Extracto del texto:
Cuando los socialistas, comunistas y anarquistas, durante la segunda república española arrojaban a católicos a los leones del Zoo de Madrid. Pero antes había que descuartizarlos…
Javier Paredes
¿Que por qué te detenemos? ¿Acaso no eres católico practicante? ¿Te parece poco motivo?
La Casa de Fieras del Parque del Retiro de Madrid, después del de Viena, fue el segundo zoológico que se instaló en Europa, durante el reinado de Carlos III (1759-1788). Dentro del recinto lo más característico era la “leonera”, un conjunto de jaulas adosadas que daban cobijo a leones, tigres y osos. Y para que la persecución religiosa de los socialistas, los comunistas y los anarquistas durante la Guerra Civil española en nada se diferenciase de las atrocidades cometidas por los emperadores romanos, unos detenidos, acusados de “oler a cera”, fueron arrojados a las fieras del Parque del Retiro de Madrid, para que los devorasen.
FUENTE: https://www.hispanidad.com/opinion/la-resistencia/mas-memoria-democratica-cuando-republicanos-arrojaban-catolicos-leones-zoo-madrid_12049176_102.html
Uno de estos mártires era un padre de familia, Alfonso Muñoz Tejada, que regentaba una droguería, uno de cuyos hijos con el tiempo se ordenó sacerdote y fue párroco de la madrileña iglesia del Cristo de la Victoria. Cuando los milicianos fueron a detenerle les preguntó el motivo por el que le apresaban, a lo que le respondieron:
-¿No eres católico practicante? ¿No te parece suficiente motivo?

Extractos de datos:
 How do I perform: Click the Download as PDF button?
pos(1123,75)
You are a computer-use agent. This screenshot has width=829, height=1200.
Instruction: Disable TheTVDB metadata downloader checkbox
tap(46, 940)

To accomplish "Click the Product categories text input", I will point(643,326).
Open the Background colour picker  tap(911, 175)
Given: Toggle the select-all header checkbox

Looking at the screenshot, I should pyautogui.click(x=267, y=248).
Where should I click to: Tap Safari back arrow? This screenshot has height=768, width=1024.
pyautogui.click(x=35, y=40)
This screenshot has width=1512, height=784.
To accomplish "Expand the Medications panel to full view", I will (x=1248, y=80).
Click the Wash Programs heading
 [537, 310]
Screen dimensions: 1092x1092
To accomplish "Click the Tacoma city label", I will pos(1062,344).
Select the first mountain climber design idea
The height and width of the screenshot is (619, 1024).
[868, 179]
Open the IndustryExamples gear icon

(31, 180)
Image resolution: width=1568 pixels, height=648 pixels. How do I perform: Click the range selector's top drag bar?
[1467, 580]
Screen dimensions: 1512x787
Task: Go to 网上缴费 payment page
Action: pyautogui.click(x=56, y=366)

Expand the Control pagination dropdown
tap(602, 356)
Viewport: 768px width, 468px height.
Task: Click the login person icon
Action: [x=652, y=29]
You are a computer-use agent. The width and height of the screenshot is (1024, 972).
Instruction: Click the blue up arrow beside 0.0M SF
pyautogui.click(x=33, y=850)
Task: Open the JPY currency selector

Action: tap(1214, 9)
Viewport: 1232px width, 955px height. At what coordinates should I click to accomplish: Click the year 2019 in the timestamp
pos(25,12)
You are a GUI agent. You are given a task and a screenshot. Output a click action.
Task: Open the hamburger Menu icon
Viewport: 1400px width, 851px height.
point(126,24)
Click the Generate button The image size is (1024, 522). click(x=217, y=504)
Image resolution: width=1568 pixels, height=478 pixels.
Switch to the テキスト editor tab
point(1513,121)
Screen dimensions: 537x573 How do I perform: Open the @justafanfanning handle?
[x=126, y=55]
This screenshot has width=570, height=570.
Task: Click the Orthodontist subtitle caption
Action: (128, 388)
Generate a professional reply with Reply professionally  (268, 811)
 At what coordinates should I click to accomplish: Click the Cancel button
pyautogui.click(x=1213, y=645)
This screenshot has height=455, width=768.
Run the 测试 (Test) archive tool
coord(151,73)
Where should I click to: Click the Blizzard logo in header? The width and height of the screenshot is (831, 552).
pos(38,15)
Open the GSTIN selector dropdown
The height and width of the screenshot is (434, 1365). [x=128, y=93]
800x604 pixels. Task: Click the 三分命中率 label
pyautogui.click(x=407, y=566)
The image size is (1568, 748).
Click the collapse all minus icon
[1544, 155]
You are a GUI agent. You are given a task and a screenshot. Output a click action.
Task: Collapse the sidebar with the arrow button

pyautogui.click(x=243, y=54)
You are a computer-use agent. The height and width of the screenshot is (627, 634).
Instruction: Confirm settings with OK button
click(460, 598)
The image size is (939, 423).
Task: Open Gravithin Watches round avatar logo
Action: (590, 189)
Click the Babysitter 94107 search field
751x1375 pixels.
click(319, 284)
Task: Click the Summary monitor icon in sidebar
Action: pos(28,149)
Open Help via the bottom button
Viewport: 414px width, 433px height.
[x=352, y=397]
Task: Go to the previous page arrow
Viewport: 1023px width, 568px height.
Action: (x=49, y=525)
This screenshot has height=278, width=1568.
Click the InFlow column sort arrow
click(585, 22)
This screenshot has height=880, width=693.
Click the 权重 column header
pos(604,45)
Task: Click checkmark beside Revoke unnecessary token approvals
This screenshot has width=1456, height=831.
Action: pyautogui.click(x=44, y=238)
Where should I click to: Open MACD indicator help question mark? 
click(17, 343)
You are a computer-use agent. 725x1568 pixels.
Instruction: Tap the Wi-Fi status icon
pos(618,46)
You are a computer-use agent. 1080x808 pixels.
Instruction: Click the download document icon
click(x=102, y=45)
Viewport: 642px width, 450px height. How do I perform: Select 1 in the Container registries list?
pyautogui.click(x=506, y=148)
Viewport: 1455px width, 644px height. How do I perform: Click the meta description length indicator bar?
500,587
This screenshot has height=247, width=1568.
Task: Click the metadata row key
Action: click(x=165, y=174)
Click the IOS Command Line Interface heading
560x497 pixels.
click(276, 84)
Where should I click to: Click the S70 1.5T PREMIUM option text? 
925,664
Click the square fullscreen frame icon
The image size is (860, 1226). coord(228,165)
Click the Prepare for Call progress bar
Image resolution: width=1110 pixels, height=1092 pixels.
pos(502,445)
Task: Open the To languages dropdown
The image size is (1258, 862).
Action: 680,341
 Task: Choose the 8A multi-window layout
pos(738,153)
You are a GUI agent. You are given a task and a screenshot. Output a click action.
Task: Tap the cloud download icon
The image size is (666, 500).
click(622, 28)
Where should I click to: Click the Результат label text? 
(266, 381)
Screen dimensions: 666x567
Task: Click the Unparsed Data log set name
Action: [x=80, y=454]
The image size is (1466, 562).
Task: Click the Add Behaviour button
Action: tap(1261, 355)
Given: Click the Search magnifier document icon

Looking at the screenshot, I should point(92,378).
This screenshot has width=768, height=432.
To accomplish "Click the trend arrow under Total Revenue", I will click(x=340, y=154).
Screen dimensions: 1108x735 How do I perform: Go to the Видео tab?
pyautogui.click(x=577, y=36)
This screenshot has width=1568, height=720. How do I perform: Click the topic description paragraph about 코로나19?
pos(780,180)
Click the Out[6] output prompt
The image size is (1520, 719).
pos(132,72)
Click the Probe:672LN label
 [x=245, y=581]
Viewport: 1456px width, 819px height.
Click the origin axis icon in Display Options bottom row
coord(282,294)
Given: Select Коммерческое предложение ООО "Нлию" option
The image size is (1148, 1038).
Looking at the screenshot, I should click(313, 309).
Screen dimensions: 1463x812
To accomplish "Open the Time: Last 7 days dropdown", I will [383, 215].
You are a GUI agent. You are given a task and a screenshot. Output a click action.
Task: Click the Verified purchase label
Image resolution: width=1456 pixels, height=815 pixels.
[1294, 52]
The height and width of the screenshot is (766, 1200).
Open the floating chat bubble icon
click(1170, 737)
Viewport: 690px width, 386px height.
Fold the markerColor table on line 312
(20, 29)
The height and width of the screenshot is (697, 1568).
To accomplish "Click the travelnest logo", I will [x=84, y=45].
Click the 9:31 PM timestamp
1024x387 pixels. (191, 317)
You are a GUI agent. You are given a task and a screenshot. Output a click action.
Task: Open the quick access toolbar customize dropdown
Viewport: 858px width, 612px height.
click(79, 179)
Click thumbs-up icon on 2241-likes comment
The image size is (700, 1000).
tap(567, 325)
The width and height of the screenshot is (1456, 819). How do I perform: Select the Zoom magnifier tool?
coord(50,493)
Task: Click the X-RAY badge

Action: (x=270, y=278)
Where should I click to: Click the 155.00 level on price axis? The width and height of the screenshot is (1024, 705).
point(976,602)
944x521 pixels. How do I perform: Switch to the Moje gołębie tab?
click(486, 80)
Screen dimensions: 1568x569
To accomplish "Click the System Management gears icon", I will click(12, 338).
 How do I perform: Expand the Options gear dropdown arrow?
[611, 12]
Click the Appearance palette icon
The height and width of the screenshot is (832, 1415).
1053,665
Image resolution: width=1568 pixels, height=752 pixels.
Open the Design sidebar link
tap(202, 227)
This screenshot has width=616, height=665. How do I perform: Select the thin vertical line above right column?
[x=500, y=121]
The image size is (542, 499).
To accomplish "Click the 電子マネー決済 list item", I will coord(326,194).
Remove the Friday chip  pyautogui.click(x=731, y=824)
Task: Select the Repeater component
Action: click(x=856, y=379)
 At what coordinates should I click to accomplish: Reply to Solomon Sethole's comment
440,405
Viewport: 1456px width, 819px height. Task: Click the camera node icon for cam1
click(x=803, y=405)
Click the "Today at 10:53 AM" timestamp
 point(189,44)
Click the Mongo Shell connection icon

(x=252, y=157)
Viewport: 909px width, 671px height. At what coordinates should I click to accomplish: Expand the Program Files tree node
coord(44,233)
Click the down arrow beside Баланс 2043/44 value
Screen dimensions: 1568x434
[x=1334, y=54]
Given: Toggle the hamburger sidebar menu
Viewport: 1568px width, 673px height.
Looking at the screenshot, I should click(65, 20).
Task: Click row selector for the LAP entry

Objetivo: Imprime tal cual el pasaje del texto sobre la Casa de Fieras del Retiro que comienza en las palabras "La Casa de Fieras" y termina después de "que los devorasen.". Los registros proceden de otra fuente.

Respuesta completa:
La Casa de Fieras del Parque del Retiro de Madrid, después del de Viena, fue el segundo zoológico que se instaló en Europa, durante el reinado de Carlos III (1759-1788). Dentro del recinto lo más característico era la “leonera”, un conjunto de jaulas adosadas que daban cobijo a leones, tigres y osos. Y para que la persecución religiosa de los socialistas, los comunistas y los anarquistas durante la Guerra Civil española en nada se diferenciase de las atrocidades cometidas por los emperadores romanos, unos detenidos, acusados de “oler a cera”, fueron arrojados a las fieras del Parque del Retiro de Madrid, para que los devorasen.